Potentially significant policy changes are on the horizon regarding federal rules that determine how and whether workers are entitled to overtime pay, according to a post on the website of Androvett Legal Media & Marketing. Businesses hoping to avoid overtime obligations for hourly workers must jump through three hoops in most cases. One of those hoops is to pay at least the minimum salary set by the U.S. Department of Labor.

Last year, the Labor Department under the Obama administration more than doubled the minimum salary threshold that is exempt from overtime, raising it from $23,600 to $47,476. But the salary increase proposal was stiff-armed by a Texas federal judge’s injunction before the change could take effect. While not endorsing the Obama-era regulations, newly appointed Labor Secretary Alexander Acosta mused in recent congressional testimony that the current salary threshold is too low and should be raised to “somewhere around $33,000.”

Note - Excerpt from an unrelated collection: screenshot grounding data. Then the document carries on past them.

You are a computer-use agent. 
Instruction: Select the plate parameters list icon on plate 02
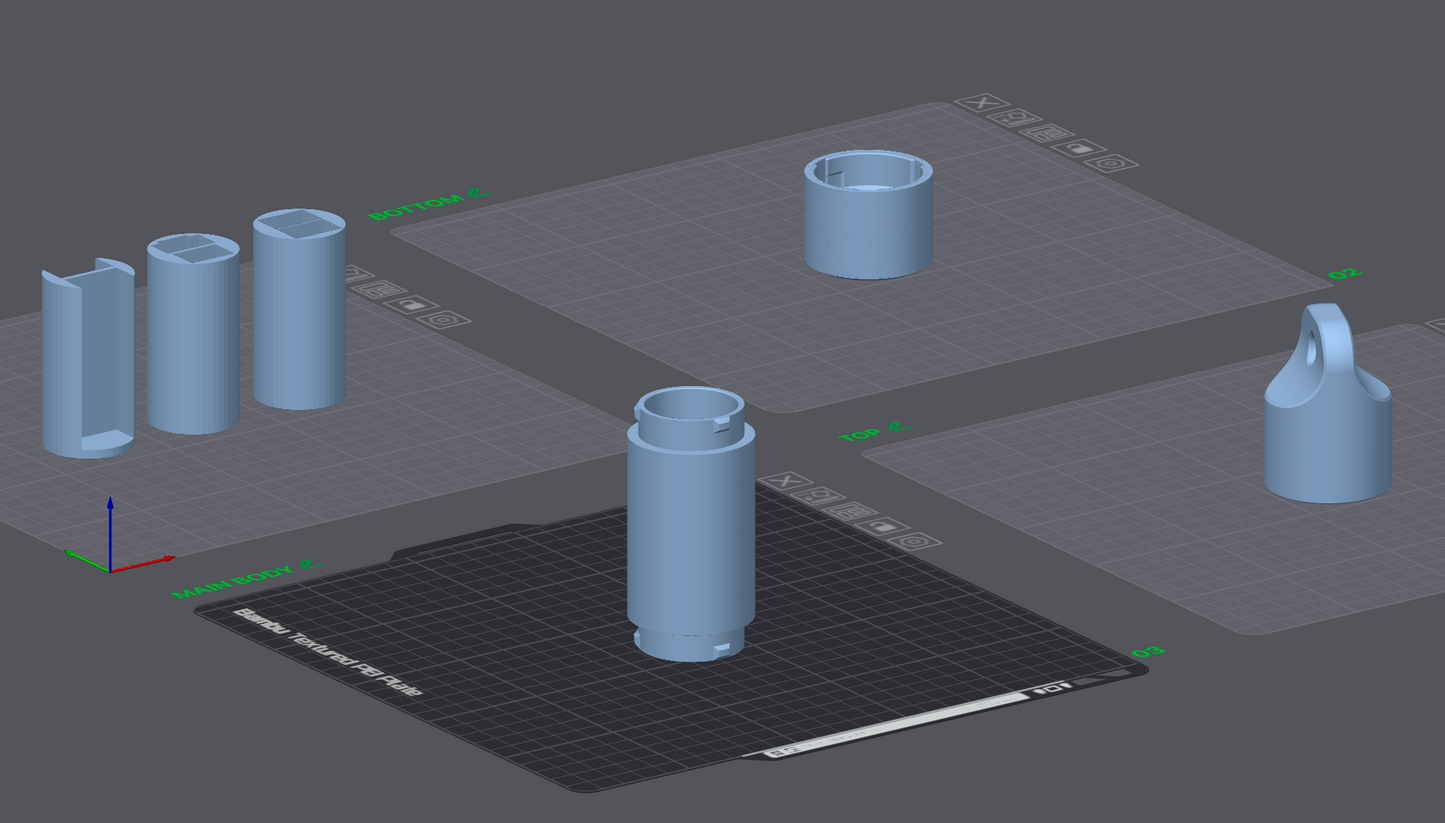(1047, 132)
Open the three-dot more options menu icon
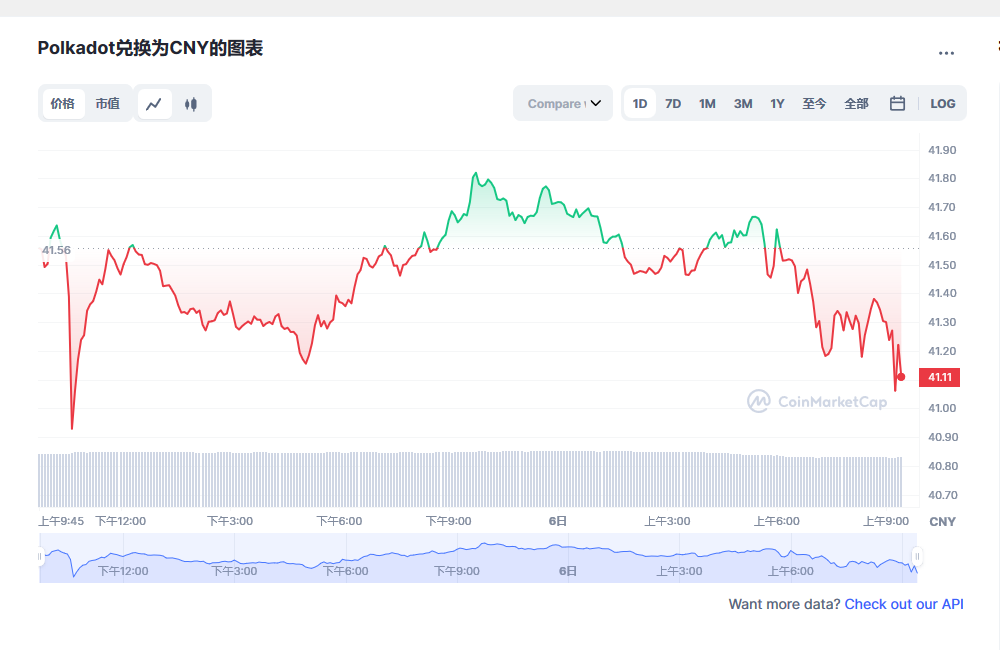The width and height of the screenshot is (1000, 650). tap(946, 53)
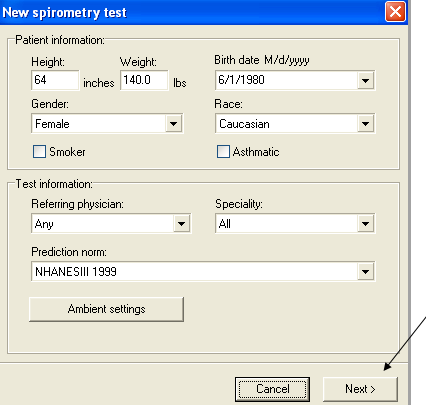Cancel the new spirometry test
The width and height of the screenshot is (426, 405).
272,389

“The DOL is now seeking comment on how the overtime exemptions should be determined, as well as issues including whether salary levels should be allowed flexibility based on various factors, such as size of employer or region of employment,” says employment attorney Audrey Mross of Dallas-based Munck Wilson Mandala.

“There’s a lot on the line for employers who could be affected by these changes,” she said. “More than anything, employers are seeking consistency in order to plan for the future. This information-gathering phase provides parties a chance to be heard. If the salary threshold for exemption does increase, employers will be making hard decisions about whether to raise affected worker pay to maintain overtime exemptions or closely monitor worker hours, or otherwise be prepared to start paying overtime.”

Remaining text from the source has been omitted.